Богу известно, что это мрачное пророчество никогда не сбылось. Пустив в ход зубы или когти, чтобы проложить себе путь, я могу, пожалуй, ранить, но не сожрать.

Между тем время как будто начало бежать более стремительно, а быть может, приводя в относительный Порядок свои воспоминания, я путаю некоторые даты или опускаю стершиеся в памяти события. Это не так уж важно, и рассказ мой остается не менее достоверным, чем иные так называемые исторические сочинения, где истину кроят всяк на свой лад.

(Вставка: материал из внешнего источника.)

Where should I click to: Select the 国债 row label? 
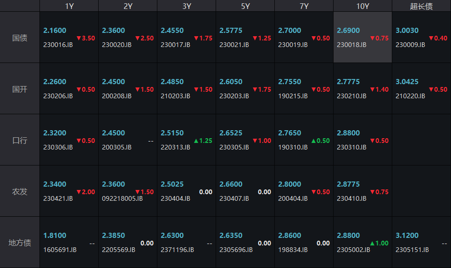coord(20,38)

Главным в политической жизни было то, что президентство, которое началось, когда я приступил к обязанностям начальника полиции, подходило к концу, и мой друг президент готовился сложить полномочия; за время своего правления ему удалось достигнуть относительного мира в стране, положить начало народному просвещению, предпринять значительные общественные работы, а главное, добиться, чтобы были наконец использованы огромные природные богатства; хозяйство нашего государства начало бурно развиваться, открыв период благосостояния, подающий блестящие надежды на будущее. Вначале президенту пришлось бороться с враждебно настроенным населением Буэнос-Айреса, и некоторые крутые меры, принятые полицией, вызвали одобрение даже у представительниц прекрасного пола, а так как вся страна признавала необходимость спокойствия и мира, в провинции с восторгом говорили, что президент «сломил гордыню жителей столицы», и считали его единственным вождем не только партии, но и всей республики. Никто не оспаривал его распоряжений, даже его намерений, и можно было поклясться, что страна останется в его руках навсегда, хотя бы он и передал свой пост другому президенту, поскольку сам по конституции не мог быть избран снова. Да и кто способен был тягаться с ним силой? Из своего дома он сможет при посредстве подставного лица по-прежнему спокойно править на благо стране, которая так далеко шагнула вперед и столь многим была ему обязана. И в самом деле, в нашей провинции, например, придерживаясь, по его советам, строгого порядка и относительной терпимости, мы жили в октавианском покое, получив возможность отойти на время от политики и заняться своими делами и развлечениями, что, впрочем, не устраняло сплетен и интриг, как всегда, оживлявших наши сборища.

Я часто выезжал с веселыми друзьями на охоту в окрестности города, и наши пикники так славились в обществе, что все вокруг более или менее открыто набивались на приглашение. Картежная игра в Прогрессивном клубе заполняла мои вечера, проигрыши сменялись выигрышами, и бюджет мой теперь от этого не страдал. После обеда я отправлялся на прогулку или в гости – посещая главным образом семейство Бланко, – и так проходили праздные дни в надежде на манну небесную, которая рано или поздно, несомненно, просыплется, и именно на меня. Ничто, даже честолюбие, не нарушало тогда моего спокойствия; сонная провинциальная жизнь расслабляла, затягивала меня, и я уже не представлял себе, что можно жить иначе; даже наши заседания в полицейском управлении, столь оживленные и бурные во времена общественных волнений, проходили однообразно и скучно до зевоты, как будто призыв к отдыху проникал через окна и двери вместе с воздухом и светом или с бесконечным мате, который подавал нам служитель.